PAGE EXTRACT START

Art by Betsy Platkin Teutsch
Ritualwell.org is all about Jewish ritual innovations for holidays and lifecycles as well as new expressions of time-honored Jewish customs. We want to encourage you to be creative in making or adapting rituals that meet your own personal, religious, and aesthetic requirements.
Making a ritual your own can involve many dedicated hours of research, writing and compiling, or it can involve spending just a little bit of time personalizing something that already exists. But regardless of how much time you want to (or can) spend working on your ritual, it is helpful to ask yourself the following questions:
- What is the purpose of the ritual?
- Is it to make and mark a transition?
- To honor and celebrate?
- To enable healing?
- To strengthen and solidify relationship?
- To remember?
- To state beliefs and express hope for the future?
Your ritual is probably going to accomplish a combination of these purposes. Thinking clearly about which of these is most important to you should help you end up with something that achieves your desired outcome.
How to Start
In LIFECYCLES: Jewish Women on Life Passages & Personal Milestones, Volume 1 (Jewish Lights), Rabbi Debra Orenstein suggests thinking about a ritual in three stages—a beginning, middle, and end. In the course of the ritual, the person moves out of his or her old stage of life, through a transition, and into an after stage. For example, a couple getting married moves from their separate single lives (marked in the ceremony by their separation before the wedding/separate tisches (ceremonial tables)/separate entrance/mikveh), to joining together in marriage (kiddushin/exchange of rings), to celebrating their new status as a married couple (seven blessings, wedding feast).

PAGE EXTRACT END

● **DIRECTIVE A**
In the entries, output verbatim the stretch from the line containing "is (1907, 897)." through the line containing "map-attribution: © NAVER Corp. /OpenStreetMap is".
The ritual guide and the entries come from unrelated sources.

DATA SHOWN START

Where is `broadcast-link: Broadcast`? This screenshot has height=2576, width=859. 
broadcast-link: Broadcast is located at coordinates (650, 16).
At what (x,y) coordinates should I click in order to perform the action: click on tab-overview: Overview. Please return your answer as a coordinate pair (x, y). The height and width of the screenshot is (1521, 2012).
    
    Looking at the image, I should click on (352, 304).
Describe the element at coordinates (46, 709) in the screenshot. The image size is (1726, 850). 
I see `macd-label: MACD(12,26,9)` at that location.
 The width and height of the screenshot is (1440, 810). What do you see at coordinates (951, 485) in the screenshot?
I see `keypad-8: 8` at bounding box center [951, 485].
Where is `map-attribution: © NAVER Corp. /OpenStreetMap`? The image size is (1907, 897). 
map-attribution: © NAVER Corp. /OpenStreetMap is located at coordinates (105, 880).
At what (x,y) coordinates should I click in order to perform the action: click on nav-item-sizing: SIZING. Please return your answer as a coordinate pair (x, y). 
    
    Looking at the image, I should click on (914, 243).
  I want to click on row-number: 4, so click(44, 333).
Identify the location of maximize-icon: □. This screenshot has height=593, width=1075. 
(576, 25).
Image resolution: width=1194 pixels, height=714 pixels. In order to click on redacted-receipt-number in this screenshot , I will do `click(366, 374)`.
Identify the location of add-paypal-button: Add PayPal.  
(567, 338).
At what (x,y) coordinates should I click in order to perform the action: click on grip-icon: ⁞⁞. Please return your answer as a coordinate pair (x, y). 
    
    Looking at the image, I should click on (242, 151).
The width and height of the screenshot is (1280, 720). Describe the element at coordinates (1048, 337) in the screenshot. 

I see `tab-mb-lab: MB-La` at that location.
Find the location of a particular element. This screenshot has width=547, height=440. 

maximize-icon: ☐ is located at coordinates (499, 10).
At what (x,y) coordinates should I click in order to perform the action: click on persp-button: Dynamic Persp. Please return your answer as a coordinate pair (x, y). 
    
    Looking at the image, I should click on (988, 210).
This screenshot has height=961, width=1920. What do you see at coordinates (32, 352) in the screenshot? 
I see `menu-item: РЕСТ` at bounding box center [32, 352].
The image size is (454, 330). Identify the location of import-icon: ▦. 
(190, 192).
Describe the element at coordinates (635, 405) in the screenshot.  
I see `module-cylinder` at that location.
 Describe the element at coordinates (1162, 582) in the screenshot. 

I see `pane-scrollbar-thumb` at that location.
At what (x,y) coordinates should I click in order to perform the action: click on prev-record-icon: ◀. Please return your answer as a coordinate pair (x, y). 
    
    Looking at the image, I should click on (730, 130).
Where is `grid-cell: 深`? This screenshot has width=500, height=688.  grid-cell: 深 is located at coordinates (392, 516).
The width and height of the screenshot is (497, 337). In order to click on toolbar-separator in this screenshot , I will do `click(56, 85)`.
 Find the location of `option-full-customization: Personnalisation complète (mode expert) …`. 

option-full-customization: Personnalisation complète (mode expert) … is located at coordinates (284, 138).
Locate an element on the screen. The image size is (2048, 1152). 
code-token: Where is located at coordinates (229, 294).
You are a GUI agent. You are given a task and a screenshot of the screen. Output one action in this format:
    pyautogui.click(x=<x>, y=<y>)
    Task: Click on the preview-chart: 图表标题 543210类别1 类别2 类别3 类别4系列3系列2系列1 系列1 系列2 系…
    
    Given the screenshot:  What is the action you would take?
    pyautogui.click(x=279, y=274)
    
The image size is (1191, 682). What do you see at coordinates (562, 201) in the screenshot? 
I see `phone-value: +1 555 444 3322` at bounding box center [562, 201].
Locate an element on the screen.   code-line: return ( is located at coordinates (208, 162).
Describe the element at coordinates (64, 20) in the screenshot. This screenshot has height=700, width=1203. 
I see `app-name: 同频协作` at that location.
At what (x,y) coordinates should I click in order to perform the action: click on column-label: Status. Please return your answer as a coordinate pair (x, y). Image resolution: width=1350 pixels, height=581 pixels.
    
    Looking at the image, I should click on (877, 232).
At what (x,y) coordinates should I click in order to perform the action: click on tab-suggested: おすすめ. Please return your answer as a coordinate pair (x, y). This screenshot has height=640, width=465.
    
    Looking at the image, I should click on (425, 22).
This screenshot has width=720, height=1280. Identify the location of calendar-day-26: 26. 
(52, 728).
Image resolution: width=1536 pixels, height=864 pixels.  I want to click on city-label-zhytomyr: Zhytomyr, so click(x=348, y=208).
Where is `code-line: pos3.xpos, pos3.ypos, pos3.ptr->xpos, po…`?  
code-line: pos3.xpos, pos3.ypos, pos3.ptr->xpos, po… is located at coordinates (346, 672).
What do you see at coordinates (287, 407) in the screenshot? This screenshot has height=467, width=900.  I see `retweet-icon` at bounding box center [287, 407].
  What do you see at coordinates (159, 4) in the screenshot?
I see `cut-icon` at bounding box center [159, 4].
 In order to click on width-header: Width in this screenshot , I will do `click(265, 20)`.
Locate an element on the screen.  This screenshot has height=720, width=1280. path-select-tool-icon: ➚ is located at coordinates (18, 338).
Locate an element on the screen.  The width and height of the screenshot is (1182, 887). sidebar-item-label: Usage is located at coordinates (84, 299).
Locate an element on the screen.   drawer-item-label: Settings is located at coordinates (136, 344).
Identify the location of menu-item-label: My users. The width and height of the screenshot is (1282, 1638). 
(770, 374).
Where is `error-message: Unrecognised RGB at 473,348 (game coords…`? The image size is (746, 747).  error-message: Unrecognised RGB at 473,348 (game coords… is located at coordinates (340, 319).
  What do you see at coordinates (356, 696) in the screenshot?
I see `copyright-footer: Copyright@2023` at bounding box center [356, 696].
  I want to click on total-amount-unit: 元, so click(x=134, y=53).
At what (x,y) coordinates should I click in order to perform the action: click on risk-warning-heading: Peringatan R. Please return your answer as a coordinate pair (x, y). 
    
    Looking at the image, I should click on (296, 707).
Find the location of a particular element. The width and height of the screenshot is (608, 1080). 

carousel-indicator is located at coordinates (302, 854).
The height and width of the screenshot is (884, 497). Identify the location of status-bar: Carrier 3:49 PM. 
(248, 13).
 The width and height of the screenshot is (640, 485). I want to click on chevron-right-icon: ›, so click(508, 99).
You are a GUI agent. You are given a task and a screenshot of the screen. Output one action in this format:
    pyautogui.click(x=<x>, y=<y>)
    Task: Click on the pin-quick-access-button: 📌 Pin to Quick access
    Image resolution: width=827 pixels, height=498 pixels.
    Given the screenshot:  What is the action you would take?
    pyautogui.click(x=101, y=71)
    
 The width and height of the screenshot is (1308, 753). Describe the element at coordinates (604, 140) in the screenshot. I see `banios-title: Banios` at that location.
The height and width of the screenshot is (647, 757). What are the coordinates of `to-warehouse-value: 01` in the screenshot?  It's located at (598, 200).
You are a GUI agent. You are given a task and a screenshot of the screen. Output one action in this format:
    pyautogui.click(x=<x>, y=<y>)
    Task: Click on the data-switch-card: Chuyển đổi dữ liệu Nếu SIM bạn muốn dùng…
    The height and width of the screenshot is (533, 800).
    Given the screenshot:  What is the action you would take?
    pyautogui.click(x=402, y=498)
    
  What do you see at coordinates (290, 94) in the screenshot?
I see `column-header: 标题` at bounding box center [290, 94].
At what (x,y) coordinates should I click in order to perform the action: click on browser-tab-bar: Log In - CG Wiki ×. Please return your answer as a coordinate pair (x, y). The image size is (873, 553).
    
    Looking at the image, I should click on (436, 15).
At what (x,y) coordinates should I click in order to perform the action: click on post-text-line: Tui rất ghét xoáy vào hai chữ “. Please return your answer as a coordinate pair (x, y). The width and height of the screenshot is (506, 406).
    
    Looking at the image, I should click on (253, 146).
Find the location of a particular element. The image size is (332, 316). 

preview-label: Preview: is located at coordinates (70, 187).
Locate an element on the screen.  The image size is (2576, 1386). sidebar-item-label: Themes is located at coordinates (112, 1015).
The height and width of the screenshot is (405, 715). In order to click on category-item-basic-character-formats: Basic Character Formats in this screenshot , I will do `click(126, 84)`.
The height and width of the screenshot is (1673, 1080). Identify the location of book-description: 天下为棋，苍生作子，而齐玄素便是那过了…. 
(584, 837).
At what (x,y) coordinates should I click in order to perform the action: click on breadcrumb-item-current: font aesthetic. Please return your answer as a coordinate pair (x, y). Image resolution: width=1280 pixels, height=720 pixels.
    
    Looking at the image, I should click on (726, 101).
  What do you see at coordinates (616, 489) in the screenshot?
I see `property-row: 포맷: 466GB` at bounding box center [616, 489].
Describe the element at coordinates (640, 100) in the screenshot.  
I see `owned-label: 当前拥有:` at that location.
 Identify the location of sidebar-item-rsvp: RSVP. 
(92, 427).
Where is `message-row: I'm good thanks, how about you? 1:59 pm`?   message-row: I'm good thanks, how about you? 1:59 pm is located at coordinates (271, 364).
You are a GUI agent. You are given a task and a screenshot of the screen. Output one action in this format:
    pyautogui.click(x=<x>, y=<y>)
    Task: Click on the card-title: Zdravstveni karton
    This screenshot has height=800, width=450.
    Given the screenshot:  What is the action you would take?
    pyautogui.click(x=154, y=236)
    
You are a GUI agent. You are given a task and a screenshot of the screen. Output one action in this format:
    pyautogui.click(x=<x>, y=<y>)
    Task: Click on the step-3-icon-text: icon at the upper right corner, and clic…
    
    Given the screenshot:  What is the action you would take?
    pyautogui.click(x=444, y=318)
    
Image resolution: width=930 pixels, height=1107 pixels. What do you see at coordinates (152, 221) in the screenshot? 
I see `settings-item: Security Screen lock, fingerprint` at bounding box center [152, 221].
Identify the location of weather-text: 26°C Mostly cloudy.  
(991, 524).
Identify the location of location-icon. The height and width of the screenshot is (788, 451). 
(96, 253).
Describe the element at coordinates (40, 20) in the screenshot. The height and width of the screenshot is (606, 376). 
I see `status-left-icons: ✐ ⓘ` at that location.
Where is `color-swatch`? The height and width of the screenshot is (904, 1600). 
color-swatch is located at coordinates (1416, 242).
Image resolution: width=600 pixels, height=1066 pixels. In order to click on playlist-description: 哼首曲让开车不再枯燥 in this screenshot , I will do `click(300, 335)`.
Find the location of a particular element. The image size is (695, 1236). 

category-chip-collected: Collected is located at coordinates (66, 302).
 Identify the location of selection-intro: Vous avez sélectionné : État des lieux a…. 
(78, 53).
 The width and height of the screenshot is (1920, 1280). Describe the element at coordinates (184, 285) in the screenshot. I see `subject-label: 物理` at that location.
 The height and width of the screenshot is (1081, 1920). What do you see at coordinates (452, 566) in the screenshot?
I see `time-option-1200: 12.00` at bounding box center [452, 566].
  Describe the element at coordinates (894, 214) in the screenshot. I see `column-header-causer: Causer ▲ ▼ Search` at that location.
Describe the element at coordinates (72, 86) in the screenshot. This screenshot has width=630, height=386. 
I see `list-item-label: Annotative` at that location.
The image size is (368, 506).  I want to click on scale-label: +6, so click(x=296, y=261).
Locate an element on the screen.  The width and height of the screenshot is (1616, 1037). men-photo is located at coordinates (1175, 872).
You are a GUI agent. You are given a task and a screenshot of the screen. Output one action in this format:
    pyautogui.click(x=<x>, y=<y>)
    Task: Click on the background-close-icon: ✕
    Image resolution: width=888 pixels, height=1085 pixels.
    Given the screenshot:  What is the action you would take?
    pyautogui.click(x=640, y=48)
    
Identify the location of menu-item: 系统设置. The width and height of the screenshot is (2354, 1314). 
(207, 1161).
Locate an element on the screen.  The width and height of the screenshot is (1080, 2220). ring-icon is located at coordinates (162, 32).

DATA SHOWN END

● **DIRECTIVE B**
Return the stretch of the ritual guide from "- To strengthen" through "your desired outcome.", word for word.

● **SOLUTION A**
Where is `map-attribution: © NAVER Corp. /OpenStreetMap`? The image size is (1907, 897). 
map-attribution: © NAVER Corp. /OpenStreetMap is located at coordinates (105, 880).

● **SOLUTION B**
- To strengthen and solidify relationship?
- To remember?
- To state beliefs and express hope for the future?
Your ritual is probably going to accomplish a combination of these purposes. Thinking clearly about which of these is most important to you should help you end up with something that achieves your desired outcome.